Em boa verdade, para que servem estas provas, que se aplicam aos alunos dos 2º, 5º e 8º anos de escolaridade? Elas não obrigam os alunos à sua realização, não servem para a avaliação individual, não despertam qualquer interesse para os que as fazem. Como foram realizadas em formato digital, não falta mesmo quem atribua a isso os maus resultados obtidos. Uma coisa me parece certa: a atitude dos alunos perante estas provas é de completa displicência, havendo alguns que se limitam a assinar a prova, exatamente porque entendem que estão perante uma lamentável perda de tempo.

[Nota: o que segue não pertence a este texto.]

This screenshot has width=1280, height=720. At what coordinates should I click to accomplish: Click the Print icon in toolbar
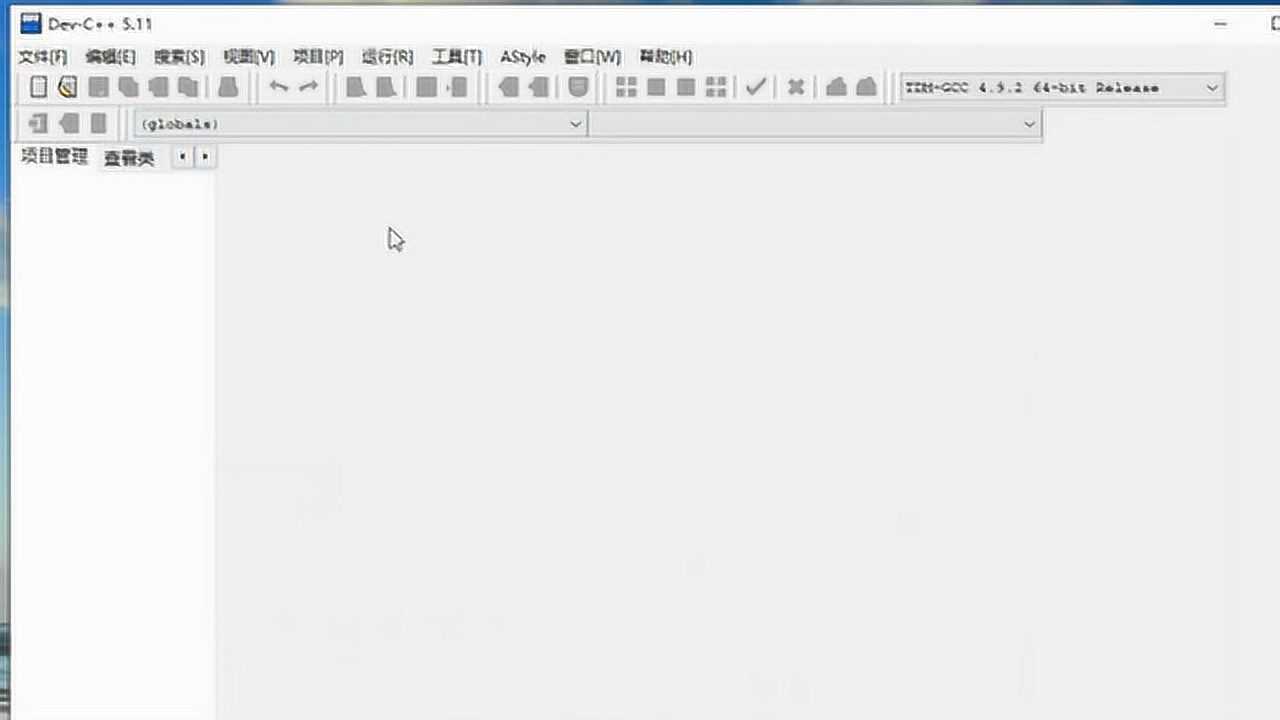228,87
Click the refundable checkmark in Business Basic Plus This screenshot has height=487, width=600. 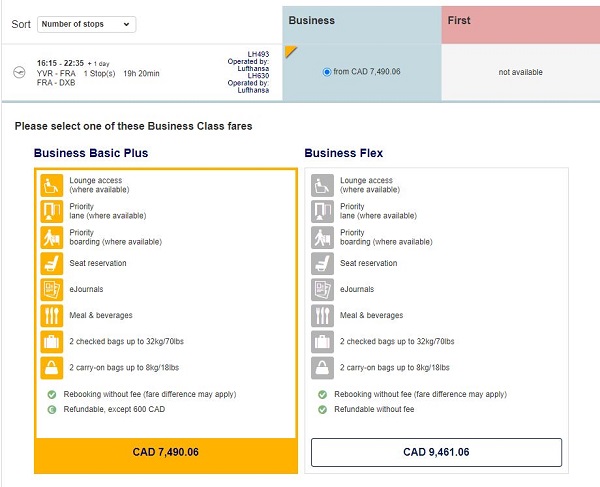(x=52, y=408)

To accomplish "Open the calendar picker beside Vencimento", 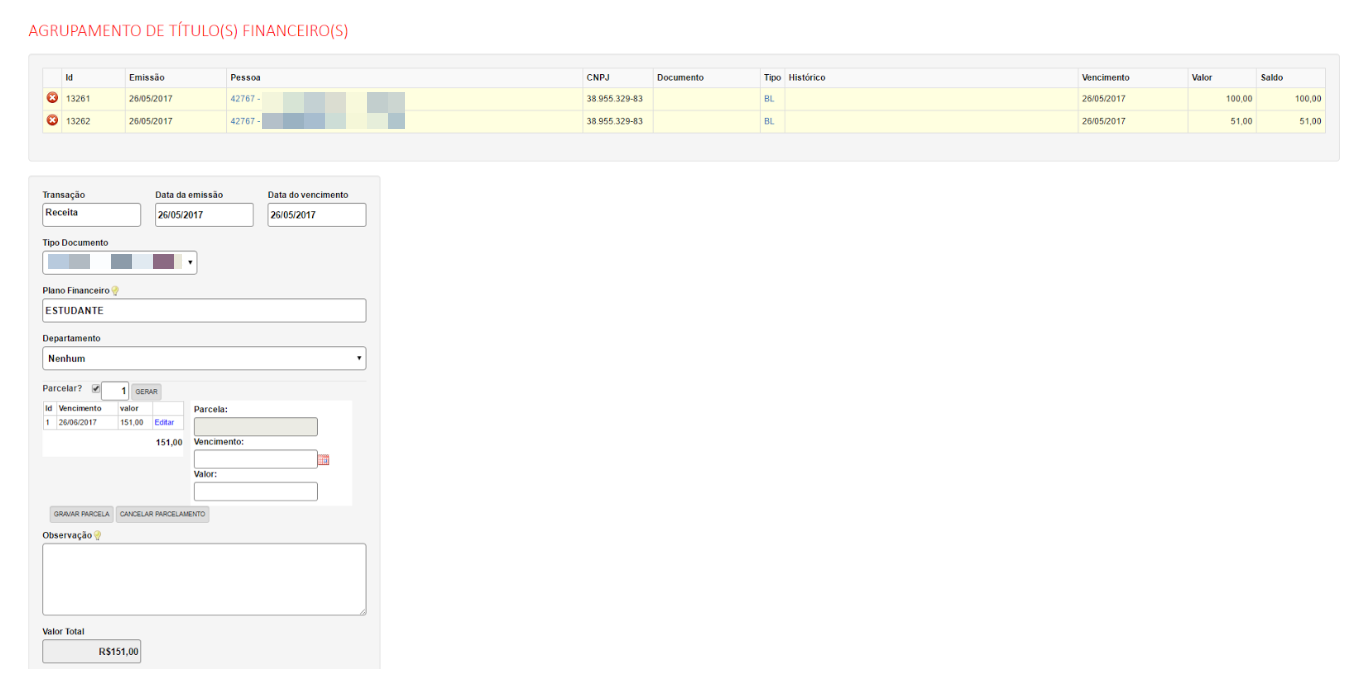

Diz Filinto Lima, presidente da Associação Nacional de Diretores de Agrupamentos e Escolas Públicas, que “as provas são importantes para aferir as aprendizagens e fazer reajustes dos planos para os alunos. Entendo o atraso por ter havido greves à correção, mas o ideal era as escolas terem começado a trabalhar os resultados, pelo menos, em setembro. Com certeza teríamos apontado estratégias desde essa altura” Será!
Mas o essencial parece estar nas políticas educativas, na desvalorização da profissão docente, no abandono a que tem sido votada a escola pública, na convicção (a meu ver ilusória) de que “planos de recuperação” resolvem o que não podem mesmo resolver se não lhes forem apensos os recursos que eles próprios exigem. Acrescente-se a tudo isto a falta de professores em várias disciplinas, algumas delas essenciais para superar deficits de aprendizagem, como a Matemática e o Português.
Apetece-me dizer que o próximo governo, sejam quem forem os protagonistas, precisa antes de mais de estabilizar o sistema, de apostar forte na formação de professores, sabendo aproveitar sabiamente os que, tendo habilitações académicas, devem ter à sua disposição um meio seguro, de qualidade garantida, mas tão rápido quanto possível de formação pedagógica.
Já aqui referi, em crónica anterior, que durante muitos anos (depois do 25 de abril, entenda-se) a formação pedagógica era feita após um período mais ou menos longo em que os docentes com habilitação académica lecionavam e iam tomando consciência de eventuais lacunas que posteriormente seriam partilhadas com o seu orientador de estágio.
Não me parecendo que o sistema funcionaria nos tempos que correm, acredito que muito desse tempo pode ser aproveitado para definir como se deve fazer a formação pedagógica dos professores.
Deverá mesmo ser sequencial à habilitação académica, sem nenhum ano de efetiva prática na sala de aula, com alunos ali em frente, com uma boa teoria mas com nenhuma prática? Não sei.
Parece-me que não, mas acredito que talvez não fosse a pior forma de dar ao sistema professores com competência e com gosto pela profissão, que é coisa que tem feito muita falta nos últimos tempos.
Esta é a altura certa para desejar aos que trabalham e leem este jornal um bom 2024, sobretudo com saúde e alguma alegria.